In [1]:
# import relevant packages

import pandas as pd
import os
import re

from html import unescape
from sklearn.model_selection import train_test_split

pd.set_option('display.max_colwidth', None)

## Load raw datasets

In [2]:
df_dict = dict()

PATH = "./data/0_raw"

for file in os.listdir(PATH):
    if "ipynb" not in file:
        print(file)
        df_dict[file.removesuffix(".csv")] = pd.read_csv(f"{PATH}/{file}")

dynabench2021_english.csv
fortuna2019_portuguese.csv
basile2019_spanish.csv
sanguinetti2020_italian.csv


## Reformat columns
Need separate logic for different datasets. 1 is for hateful, 0 for non-hateful.

In [3]:
# Dynabench 2021 / English
df_dict["dynabench2021_english"].label.replace({"hate":1, "nothate":0}, inplace=True)

# Fortuna 2019 / Portuguese
df_dict["fortuna2019_portuguese"].rename(columns={"hatespeech_comb": "label"}, inplace=True)

# Basile 2019 / Spanish
df_dict["basile2019_spanish"].rename(columns={"HS": "label"}, inplace=True)

# Sanguinetti 2020 / Italian
df_dict["sanguinetti2020_italian"].rename(columns={"hs": "label"}, inplace=True)

# drop redundant columns
for dataset in df_dict:
    df_dict[dataset] = df_dict[dataset][["text", "label"]]

## Clean text

In [4]:
def clean_text(text):
    text = unescape(text)
    text = re.sub(r"@[A-Za-z0-9_-]+",'[USR]',text)
    text = re.sub(r"http\S+",'[URL]',text)
    text = re.sub(r"\n",' ',text)
    text = re.sub(r"\t",' ',text)
    text = text.strip()
    return text

for dataset in df_dict:
    df_dict[dataset]["text"] = df_dict[dataset].text.apply(lambda x: clean_text(x))

## Show descriptive stats

In [5]:
def descriptive_stats(df):
    n_total = df.shape[0]
    n_hate = df.label.sum()
    print("{} entries, of which {} ({:.2%}) are hateful.".format(n_total, n_hate, n_hate/n_total))
    return df.label.sum()/len(df), len(df)

for dataset in df_dict:
    print(dataset.upper())
    descriptive_stats(df_dict[dataset])
    display(df_dict[dataset].sample(5))
    print()

DYNABENCH2021_ENGLISH
41144 entries, of which 22175 (53.90%) are hateful.


Unnamed: 0,text,label
32504,"REMINDER: You're under Constitutional obligation to give a sh*t about black people, hispanic people or anyone else...",0
1010,Gay men hate women,1
6682,chink is a fucking unethical concept,0
41024,Politicians are rubbish,0
30724,"The French have always had looser morals than the rest of the world, but were also the most accepting of homosexuality.
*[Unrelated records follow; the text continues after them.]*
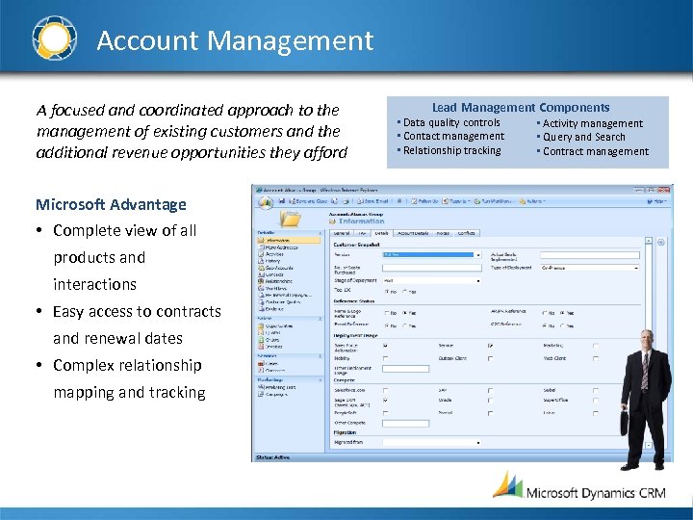The width and height of the screenshot is (693, 520).
Task: Click the Follow Up toolbar icon
Action: (x=414, y=201)
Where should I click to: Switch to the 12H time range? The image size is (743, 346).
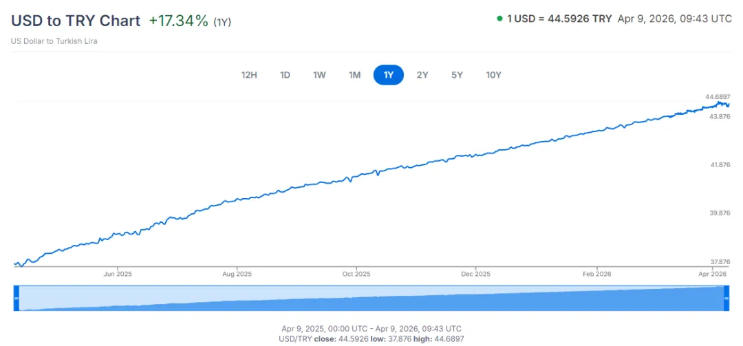(249, 75)
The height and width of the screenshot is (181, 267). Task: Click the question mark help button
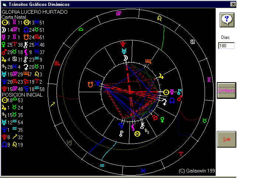(x=227, y=19)
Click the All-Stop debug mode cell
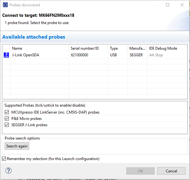 [156, 55]
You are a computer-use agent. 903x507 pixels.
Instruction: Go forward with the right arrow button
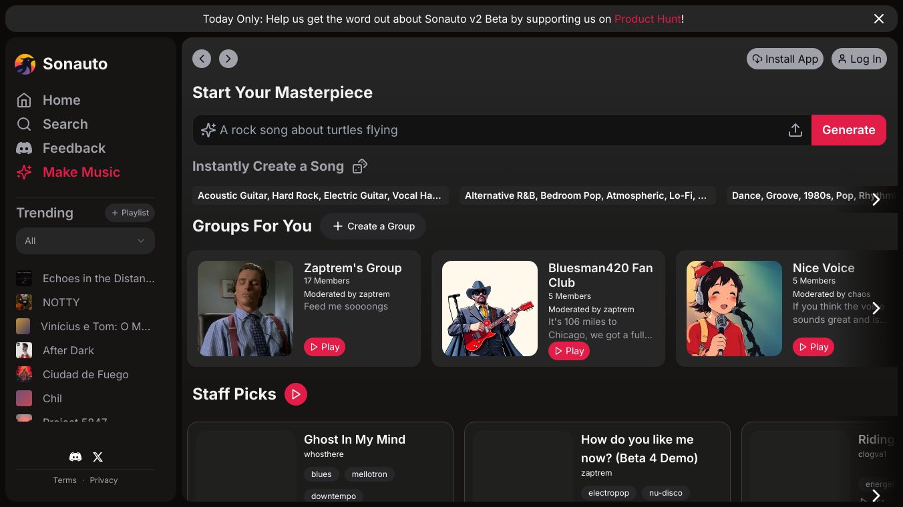tap(228, 59)
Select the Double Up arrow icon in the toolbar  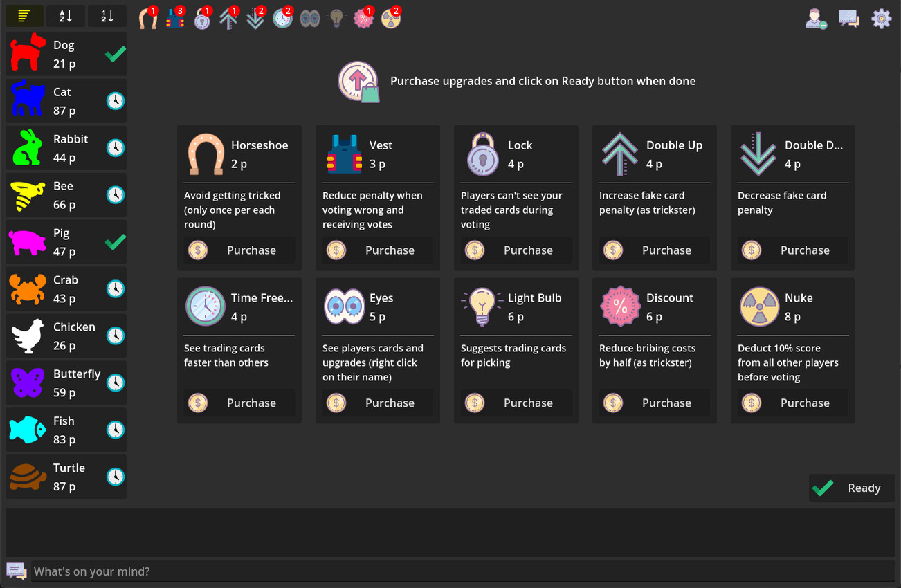tap(229, 17)
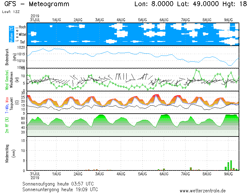Click the Lat: 49.0000 coordinate text
The height and width of the screenshot is (193, 247).
click(198, 4)
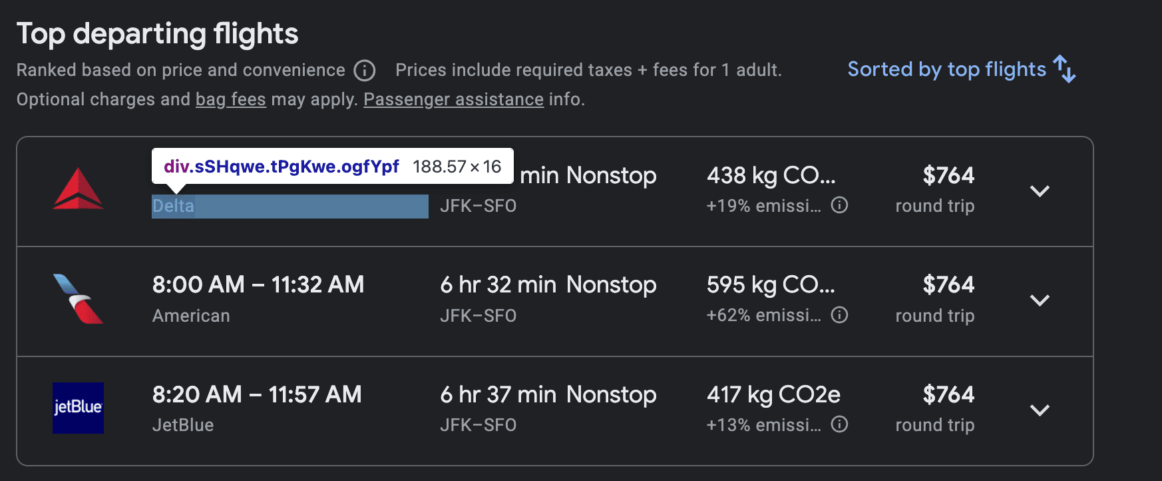
Task: Click the $764 price on the JetBlue flight
Action: click(948, 394)
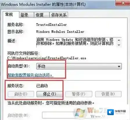Close the properties dialog with the X button
The height and width of the screenshot is (120, 130).
tap(123, 3)
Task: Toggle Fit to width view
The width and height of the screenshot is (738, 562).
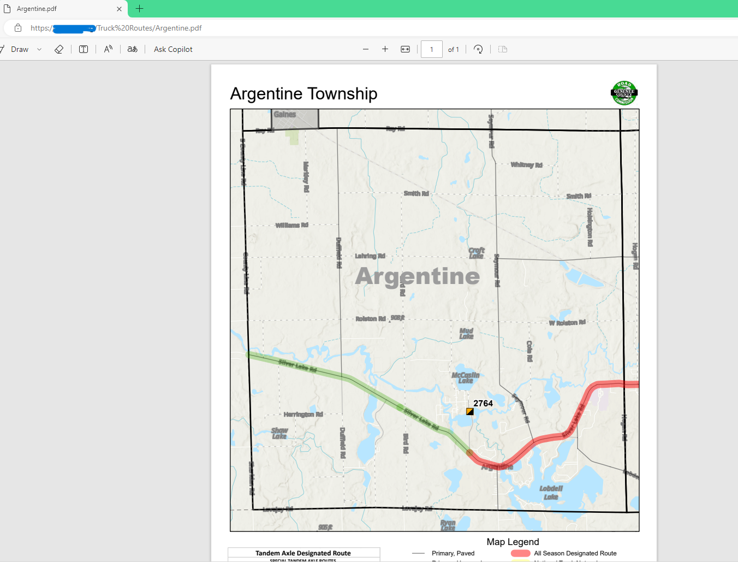Action: 405,49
It is because of it being degenerate behaviour, not a coincidence.",1



FORTUNA2019_PORTUGUESE
5670 entries, of which 1788 (31.53%) are hateful.


Unnamed: 0,text,label
1852,"[USR] pensava: sou horrorosa, gorda, tosca, feia, chata. ngm vai me querer. n mereço ngm alem dessa pessoa.",0
5513,"'Vai também ser lançado um manual de boas maneiras para lidar com fufas, gays e transsexuais, os chamados LGTB' - notícias matinais na rádio",1
2436,"Lívia Nepomuceno, FOX Sports. Só consigo olhar para uma coisa. Duas, no caso. [URL]",0
5065,"Sem dúvida que os nacionalistas falam a mesma linguagem. Cá como lá, ao lado das forças da ordem! [USR] _ [URL]",0
5415,"Uber de puta: a mulher não quer ser uma GP, mas precisa de uma grana, vai lá e dá uma. Mais barato e mais prático Fica a ideia ae",1



BASILE2019_SPANISH
6600 entries, of which 2739 (41.50%) are hateful.


Unnamed: 0,text,label
1081,[USR] TU ERES UNA PUTA DE NOM GUARRA.,1
373,Puta madre😩 mi novia es una belleza 😍😩,0
2813,"-En que se parece una mujer a una foca ? -En que una es gorda, tiene bigote y huele a pescado y la otra vive en el mar",1
6284,"[USR] La ley debe ser para todos igual, cualquier preferencia convierte la ley en papel sin valor. Soy inmigrante ahora y me apego a la legalidad q me exigen, pero aquí hay preferencias ""humanitarias"" con sesgo político",0
1684,CÁLLATE PUTA ZORRA BORRACHA DROGADICTA [URL],1



SANGUINETTI2020_ITALIAN
8100 entries, of which 3388 (41.83%) are hateful.


Unnamed: 0,text,label
224,"[USR] non vogliamo rom disonesti, ok, io non voglio neanche italiani disonesti, tutto qui.",0
5630,Dedicato alla sinistra che giustifica il reato di favoreggiamento dell'immigrazione clandestina e sputa sulla legalità. Vergogna buonista. [URL],0
3689,"Ogni #suicidio che avviene per colpa della #crisi deve fare #riflettere il #governo.pagare i #terroristi si, #imprendiotri #impiccati",1
7262,"[USR] Lo so, lo so, alla gente piaciono i morbidi, i paciosi, quelli che ti dicono ""va tutto bene"" anche quando stai per morire. Capisco. Il problema è che qui si sta demolendo tutto e l'attenzione è solo su sti cazzo di migranti. Affondatele quelle cazzo di navi perdiana.",1
995,#Milano ville abusive dei nomadi [URL] “Se costruisco io demoliscono in un giorno se costruiscono rom non succede nulla”,0





## Create and export splits

In [6]:
# set aside 2.5k from each dataset for testing

TEST_SIZE = 2500

for dataset in df_dict:
    df_dict[dataset], testset = train_test_split(df_dict[dataset], test_size = TEST_SIZE, random_state=123)
    testset.to_csv(f"./data/1_clean/{dataset}/test_{TEST_SIZE}.csv", index=False)

In [7]:
# create differently-sized train portions from rest of data

SEEDS = 10 # for repeated experiments with different random data selection
N_RANGE = [10, 20, 50, 100, 200, 500, 1000, 2000, 5000, 10000, 20000]

for dataset in df_dict:
    for n in N_RANGE:
        if n<len(df_dict[dataset]):
            for random_state in range(1, SEEDS+1):
                df_dict[dataset].sample(n, random_state = random_state).to_csv(f"./data/1_clean/{dataset}/train/train_{n}_rs{random_state}.csv",index=False)